The critics of the charter, who have concentrated on omissions, have perhaps confused the charter, which is relevant only for the immediate task of restoration of democracy, with a new constitution for Pakistan. A statement on the requisites of transition to a democratic polity cannot be like the manifesto of a political party or its workplan after democratic revival. Thus the Charter of Democracy concentrates on changes in institutions of governance and not with what the institutions will do eventually.

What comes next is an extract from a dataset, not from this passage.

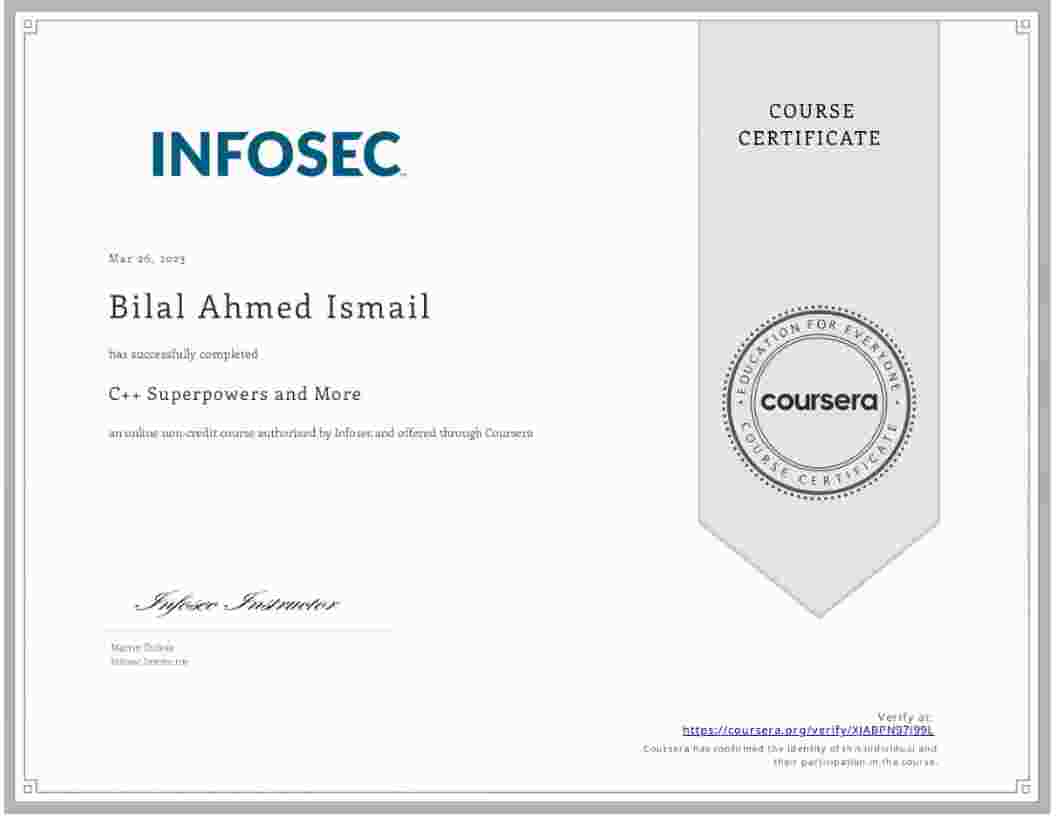
Task: Click the INFOSEC logo
Action: [x=277, y=154]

While dealing with the constitutional framework, the authors of the charter have stayed close to the democratic consensus in the country. Besides calling for the revival of the 1973 Constitution as it stood on October 12, 1999, they have been prudent enough not to reject the restoration of a joint electorate, the lowering of the voting age and the increase in women’s reserved seats. The abolition of the concurrent legislative list and constitutional reforms in FATA and the Northern Areas are demands nobody disagrees with. Considerable attention has been given to the need for ensuring independence of the judiciary, and the idea of institutionalising the selection of superior court judges and initiating a procedure of public hearings for their confirmation have been publicly debated for quite some time. For obvious reasons, special attention has been paid to securing guarantees of free and fair elections, though recommendations on the subject are limited to the process of forming an independent election commission and a plea for a fair and level playing field for all political parties.
Much can be said about what the public expected from the Charter of Democracy yet found to be absent. Perhaps the charter’s main flaw revolves around the fact that its target audience is Pakistan’s middle class intelligentsia and, consequently, that has determined the idiom and the language used by its authors. The need to link suggestions for the restructuring of essential institutions with the mundane aspirations of the masses, seems to have carried little weight. This deficiency can be met by party cadres, though, provided they mobilise to convert the masses to their point of view.
That the charter is silent, or is not sufficiently clear, on matters that figure high on the agenda of the poor is less of a problem than the difficulty a vast majority of the people apparently have in accepting the credentials of the signatories. This certainly does not mean that the credentials of those who have flourished solely by demonising Benazir Bhutto and Nawaz Sharif, or other politicians, have become worthy of respect. Nevertheless, the people may demand definite assurances from the authors of the charter that they will indeed honour their words more than they did so in the past. Their past record apart, they have lost credibility, to some extent at least, by falling into the establishment’s trap and preferring the discomfort of exile to suffering oppression at home. Political activists in both parties feel they have suffered for their democratic convictions more than their leaders. This impression can only be removed by a new pledge to offer sacrifice in the cause of democracy.
But what would happen if both Benazir Bhutto and Nawaz Sharif announce that they will not run for any political office in the immediate future? Will the Charter of Democracy inspire the people to challenge the establishment with street force? Perhaps. In fact, the proposition offers a better prospect for a return to democracy than any other idea recently floated.
Mr. I.A. Rehman is a writer and activist living in Pakistan. He is the secretary general of the Human Rights Commission of Pakistan Secretariat.